76 Ways to Improve Your Services: NIATx Promising Practices

Submitted by: 01/16/2014 by Maureen Fitzgerald


If one of your resolutions for 2014 is to try some effective new ways to tackle quality issues in your organization, visit the Promising Practices on the NIATx web site.

What is a NIATx Promising Practice? It’s a simple, effective way to target a specific NIATx aim that you want to improve on. You’ll find Promising Practices for the original four NIATx aims:

  • Reduce Waiting Time
  • Reduce No-Shows
  • Increase Continuation
  • Increase Admissions

as well as for aims that emerged from the NIATx Opioid Treatment Provider projects, and from projects focused on building capacity to bill and increase reimbursements

You can use the “search” function on the Promising Practices page to search for a PP by aim, ease of implementation, expected benefit, or financial impact. 

The Promising Practices have been field tested and proven effective in organizations across the country. One or more brief case studies accompany each Promising Practice, to give you an idea of how another organization tested the practice and the resulting benefits. 

Expert NIATx coaches Elizabeth Strauss and Don Holloway developed the Promising Practices based on their experience coaching organizations in multiple NIATx projects. Strauss and Holloway included forms and templates to make easy for any agency to get started with a Promising Practice. You’ll find that many of the Promising Practices include a suggested “tracking measure”—the metric you’ll use to measure the effectiveness of your change project, along with templates for data collection that you can download and adapt as necessary. 

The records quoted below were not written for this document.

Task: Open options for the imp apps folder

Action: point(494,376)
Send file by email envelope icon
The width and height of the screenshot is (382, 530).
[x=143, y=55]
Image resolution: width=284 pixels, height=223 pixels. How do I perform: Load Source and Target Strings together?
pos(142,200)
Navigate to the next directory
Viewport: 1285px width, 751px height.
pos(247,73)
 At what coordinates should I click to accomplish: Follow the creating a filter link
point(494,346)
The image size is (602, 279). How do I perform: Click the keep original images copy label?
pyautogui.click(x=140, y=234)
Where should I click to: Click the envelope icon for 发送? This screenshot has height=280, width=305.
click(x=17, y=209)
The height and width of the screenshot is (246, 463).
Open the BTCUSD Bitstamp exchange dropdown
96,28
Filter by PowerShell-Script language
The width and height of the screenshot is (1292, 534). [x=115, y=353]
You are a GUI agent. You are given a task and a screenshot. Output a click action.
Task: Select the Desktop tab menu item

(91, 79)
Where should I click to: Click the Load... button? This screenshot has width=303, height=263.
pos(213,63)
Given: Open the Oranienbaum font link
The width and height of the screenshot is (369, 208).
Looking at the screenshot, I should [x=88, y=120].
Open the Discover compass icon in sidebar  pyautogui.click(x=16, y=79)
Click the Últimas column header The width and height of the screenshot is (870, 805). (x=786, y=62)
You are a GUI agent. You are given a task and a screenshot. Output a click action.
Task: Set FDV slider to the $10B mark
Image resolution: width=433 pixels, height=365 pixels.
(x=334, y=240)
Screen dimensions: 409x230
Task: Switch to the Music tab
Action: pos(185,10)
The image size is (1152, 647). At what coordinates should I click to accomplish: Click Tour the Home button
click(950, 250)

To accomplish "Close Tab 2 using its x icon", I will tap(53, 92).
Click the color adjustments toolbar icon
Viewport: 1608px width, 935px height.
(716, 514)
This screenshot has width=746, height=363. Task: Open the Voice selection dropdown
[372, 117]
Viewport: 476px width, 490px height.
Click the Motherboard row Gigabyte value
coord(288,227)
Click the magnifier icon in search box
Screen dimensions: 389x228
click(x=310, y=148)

In 2013, one of NIATx Promising Practices visited most frequently was Follow-up with No-shows. This Promising Practice targets two NIATx aims: Reduce No-shows and Increase Continuation. With the potential to increase revenue and boost staff morale, the expected benefit for this Promising Practice is high. 

Was your agency among those that used a NIATx Promising Practice in 2013? Did you tweak the Promising Practice to fit your unique environment? How did it work out? We’d like to hear from you! Contact NIATx editor Maureen Fitzgerald (Maureen.fitzgerald@chess.wisc.edu) to share your story and be featured in an upcoming issue of the NIATx E-news!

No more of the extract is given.